Stocks could be setting up for a 10 percent to 20 percent correction, and the odds are good that it will be soon, according to Sam Stovall, chief equity strategist at S&P/Capital IQ.
Stovall has been expecting a 10 to 20 percent correction this year, but he says it's more likely to begin during the second quarter, based on historic market patterns. The S&P 500 was down 4 percent from its April 4 high in Tuesday trading.
"We've gone 30 months without a decline of 10 percent or more. The average is 18 months.

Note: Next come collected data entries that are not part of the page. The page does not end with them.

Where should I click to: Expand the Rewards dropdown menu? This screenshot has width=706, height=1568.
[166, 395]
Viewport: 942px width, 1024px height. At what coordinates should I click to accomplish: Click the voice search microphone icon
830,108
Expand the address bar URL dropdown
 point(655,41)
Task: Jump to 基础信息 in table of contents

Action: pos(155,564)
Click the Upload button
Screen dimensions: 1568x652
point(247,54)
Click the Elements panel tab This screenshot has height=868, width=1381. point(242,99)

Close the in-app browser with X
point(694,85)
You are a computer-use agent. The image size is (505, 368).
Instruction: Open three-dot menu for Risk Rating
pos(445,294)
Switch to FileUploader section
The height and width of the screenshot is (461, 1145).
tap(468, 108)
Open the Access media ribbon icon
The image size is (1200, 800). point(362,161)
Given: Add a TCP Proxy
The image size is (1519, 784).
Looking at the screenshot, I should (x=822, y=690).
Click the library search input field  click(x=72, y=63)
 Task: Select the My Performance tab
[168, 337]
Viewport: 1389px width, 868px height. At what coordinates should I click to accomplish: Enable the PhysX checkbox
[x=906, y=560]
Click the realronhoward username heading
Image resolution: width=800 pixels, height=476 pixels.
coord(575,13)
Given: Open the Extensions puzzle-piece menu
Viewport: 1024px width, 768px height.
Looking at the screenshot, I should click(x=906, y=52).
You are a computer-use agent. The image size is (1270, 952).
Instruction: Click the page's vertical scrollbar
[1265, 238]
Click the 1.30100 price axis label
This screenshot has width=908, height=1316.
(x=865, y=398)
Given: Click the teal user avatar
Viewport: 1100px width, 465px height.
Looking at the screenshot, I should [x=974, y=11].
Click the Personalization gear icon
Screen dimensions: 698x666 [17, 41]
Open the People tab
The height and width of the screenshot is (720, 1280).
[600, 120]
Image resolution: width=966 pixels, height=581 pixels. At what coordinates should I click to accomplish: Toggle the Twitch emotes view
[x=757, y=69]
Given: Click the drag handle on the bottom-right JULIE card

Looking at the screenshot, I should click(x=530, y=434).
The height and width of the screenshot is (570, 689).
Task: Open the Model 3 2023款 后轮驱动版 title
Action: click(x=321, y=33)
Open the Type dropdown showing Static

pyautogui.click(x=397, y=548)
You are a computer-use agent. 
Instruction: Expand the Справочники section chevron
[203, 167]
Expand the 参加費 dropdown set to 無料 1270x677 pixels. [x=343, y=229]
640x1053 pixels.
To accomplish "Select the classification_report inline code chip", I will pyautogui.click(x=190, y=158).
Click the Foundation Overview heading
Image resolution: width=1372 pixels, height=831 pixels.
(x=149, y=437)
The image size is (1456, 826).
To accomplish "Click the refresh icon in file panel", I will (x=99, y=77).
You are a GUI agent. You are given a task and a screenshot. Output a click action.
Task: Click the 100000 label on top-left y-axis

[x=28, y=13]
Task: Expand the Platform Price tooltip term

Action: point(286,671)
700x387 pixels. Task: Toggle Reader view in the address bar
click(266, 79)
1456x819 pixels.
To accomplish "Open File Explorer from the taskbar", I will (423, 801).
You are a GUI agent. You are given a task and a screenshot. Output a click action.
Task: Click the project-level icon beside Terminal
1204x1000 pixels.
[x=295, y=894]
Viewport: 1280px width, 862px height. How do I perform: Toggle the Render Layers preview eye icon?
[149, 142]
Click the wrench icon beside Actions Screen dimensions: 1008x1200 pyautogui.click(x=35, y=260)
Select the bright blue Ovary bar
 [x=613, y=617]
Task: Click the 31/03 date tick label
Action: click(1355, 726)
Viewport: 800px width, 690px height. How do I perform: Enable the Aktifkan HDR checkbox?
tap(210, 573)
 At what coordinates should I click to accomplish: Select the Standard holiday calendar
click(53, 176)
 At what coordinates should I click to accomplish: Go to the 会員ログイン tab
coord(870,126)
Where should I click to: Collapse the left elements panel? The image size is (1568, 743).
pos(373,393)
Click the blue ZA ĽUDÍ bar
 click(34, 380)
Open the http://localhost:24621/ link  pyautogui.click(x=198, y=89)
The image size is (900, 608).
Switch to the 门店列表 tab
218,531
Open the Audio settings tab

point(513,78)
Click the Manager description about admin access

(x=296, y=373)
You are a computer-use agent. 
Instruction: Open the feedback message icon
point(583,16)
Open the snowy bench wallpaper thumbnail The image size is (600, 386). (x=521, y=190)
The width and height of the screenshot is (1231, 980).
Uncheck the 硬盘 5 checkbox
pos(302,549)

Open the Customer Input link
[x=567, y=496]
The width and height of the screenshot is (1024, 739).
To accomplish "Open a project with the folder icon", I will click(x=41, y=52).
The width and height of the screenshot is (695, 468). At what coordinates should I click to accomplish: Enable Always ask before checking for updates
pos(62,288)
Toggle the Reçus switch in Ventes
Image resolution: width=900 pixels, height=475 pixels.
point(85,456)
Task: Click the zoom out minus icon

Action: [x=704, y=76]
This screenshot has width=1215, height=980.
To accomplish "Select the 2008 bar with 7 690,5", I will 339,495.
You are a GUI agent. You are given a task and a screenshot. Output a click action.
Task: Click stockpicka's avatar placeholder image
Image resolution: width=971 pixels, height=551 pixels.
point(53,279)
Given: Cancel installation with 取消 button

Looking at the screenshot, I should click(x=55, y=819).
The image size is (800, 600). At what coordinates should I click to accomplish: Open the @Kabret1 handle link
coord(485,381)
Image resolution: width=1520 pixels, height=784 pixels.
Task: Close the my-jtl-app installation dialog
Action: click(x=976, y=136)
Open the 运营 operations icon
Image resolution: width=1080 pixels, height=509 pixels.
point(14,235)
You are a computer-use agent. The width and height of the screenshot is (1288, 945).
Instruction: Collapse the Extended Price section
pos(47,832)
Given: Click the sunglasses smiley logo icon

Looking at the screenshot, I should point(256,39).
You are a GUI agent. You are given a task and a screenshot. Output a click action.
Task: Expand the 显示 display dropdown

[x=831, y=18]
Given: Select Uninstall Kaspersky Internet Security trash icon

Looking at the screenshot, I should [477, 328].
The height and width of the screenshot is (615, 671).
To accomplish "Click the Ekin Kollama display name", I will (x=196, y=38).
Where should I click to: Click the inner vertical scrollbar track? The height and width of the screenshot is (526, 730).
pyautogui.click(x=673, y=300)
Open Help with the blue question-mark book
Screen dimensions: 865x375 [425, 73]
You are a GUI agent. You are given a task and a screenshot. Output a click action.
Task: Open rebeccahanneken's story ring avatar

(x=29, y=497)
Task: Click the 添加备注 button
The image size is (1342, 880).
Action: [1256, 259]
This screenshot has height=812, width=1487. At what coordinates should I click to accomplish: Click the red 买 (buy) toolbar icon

It's just a matter of time," he said.
Stovall also says historically, corrections are likely to occur during midterm election years, when the declines have averaged 19 percent in the S&P 500. He also expects the year to end positively, and points to the average 10 percent returns in years after gains of 20 percent or more in the .
"The reason why I said a swoon before June is that the second quarter is by the far the worst of all quarters on both a price change and in frequency of decline basis since World War II for the S&P 500," he said. "None of which points to a guarantee, but simply in my opinion increases the likelihood some time in this second quarter."
He said midterm election years are more likely to see a decline in part because in the third year of a presidential term, the party in power is more likely to find ways to stimulate the economy. That also helps the economy in the fourth year, he said.
Even if there's a steep market decline, Stovall said the S&P typically recovers quickly. "We could see a 10 to 20 percent decline, but I remind people the best three quarters immediately follow the worst two. Declines of 10 to 20 percent—and we've had 19 since World War II—take an average of four months to get back to break even," he said.